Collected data
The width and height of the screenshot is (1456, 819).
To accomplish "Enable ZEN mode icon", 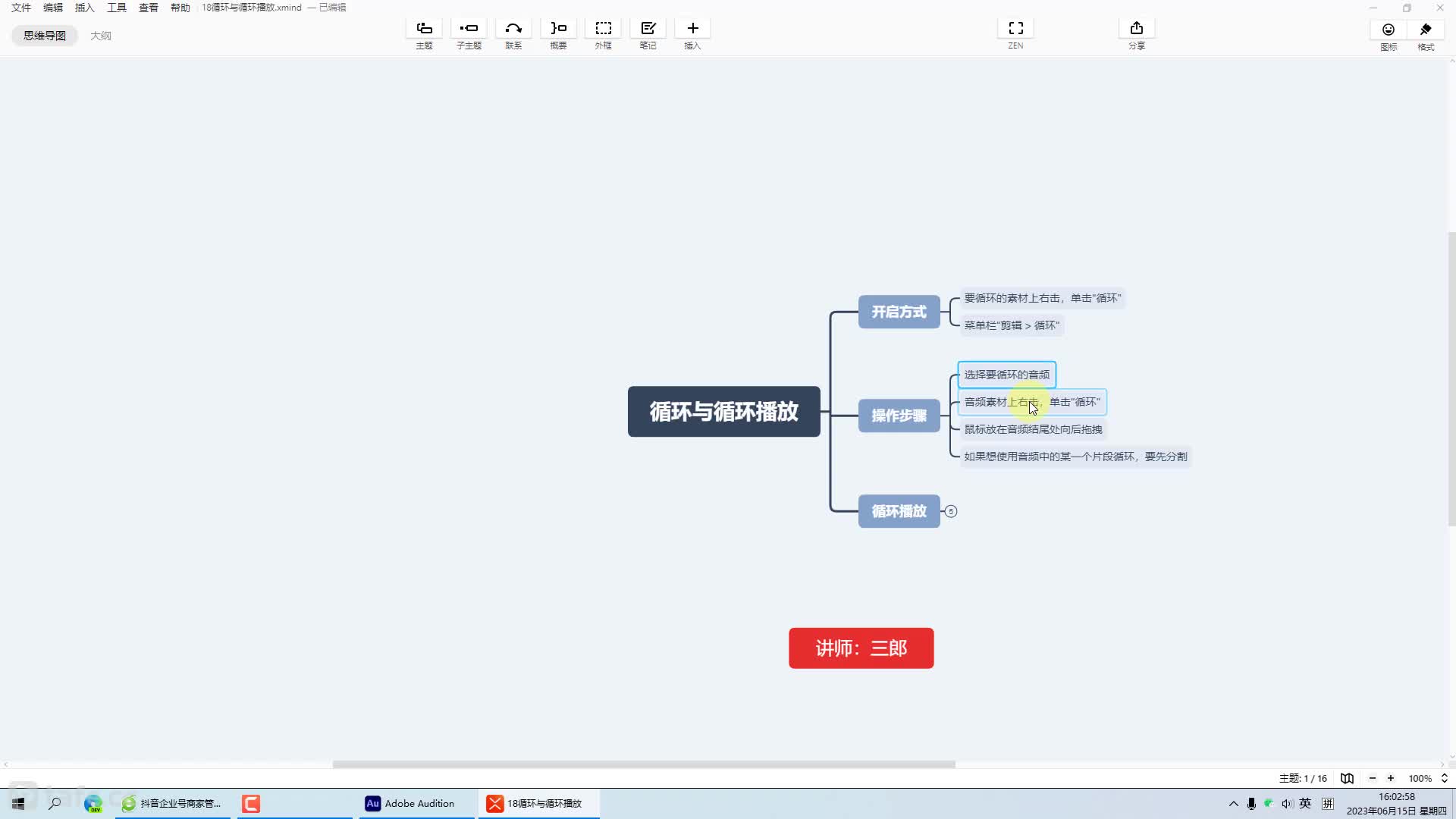I will [1016, 27].
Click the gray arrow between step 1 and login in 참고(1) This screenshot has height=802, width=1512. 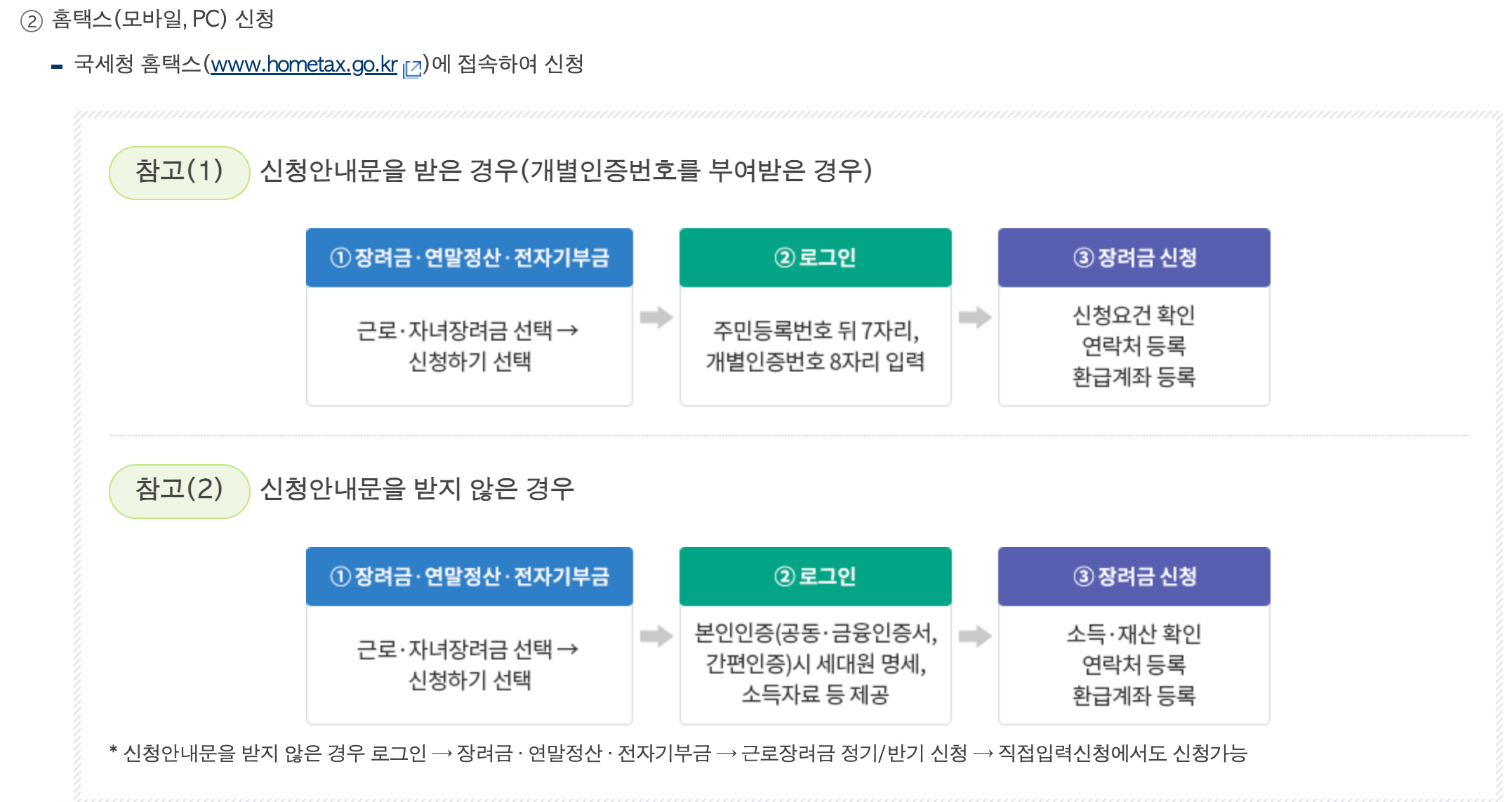click(656, 317)
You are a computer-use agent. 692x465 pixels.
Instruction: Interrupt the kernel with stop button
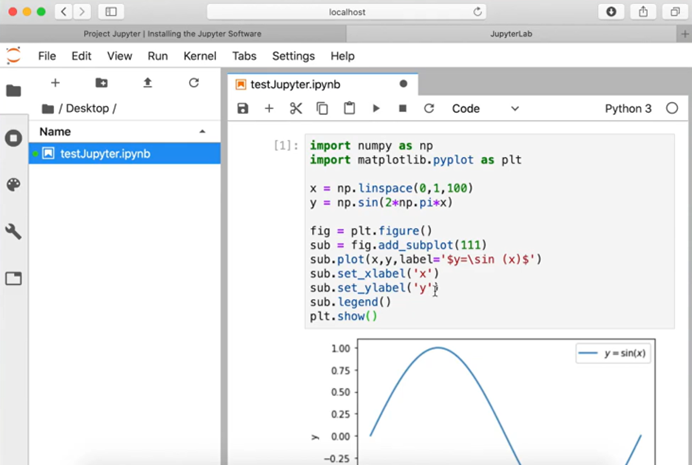click(402, 108)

_WHAT THE EXERCISE ASKS:_ Restate word for word the lines starting at the one that contains "Instruction: Interrupt the" and ending at the last line of the data. Skip every picture.

_PROBLEM SOLUTION:_
Instruction: Interrupt the kernel with stop button
click(402, 108)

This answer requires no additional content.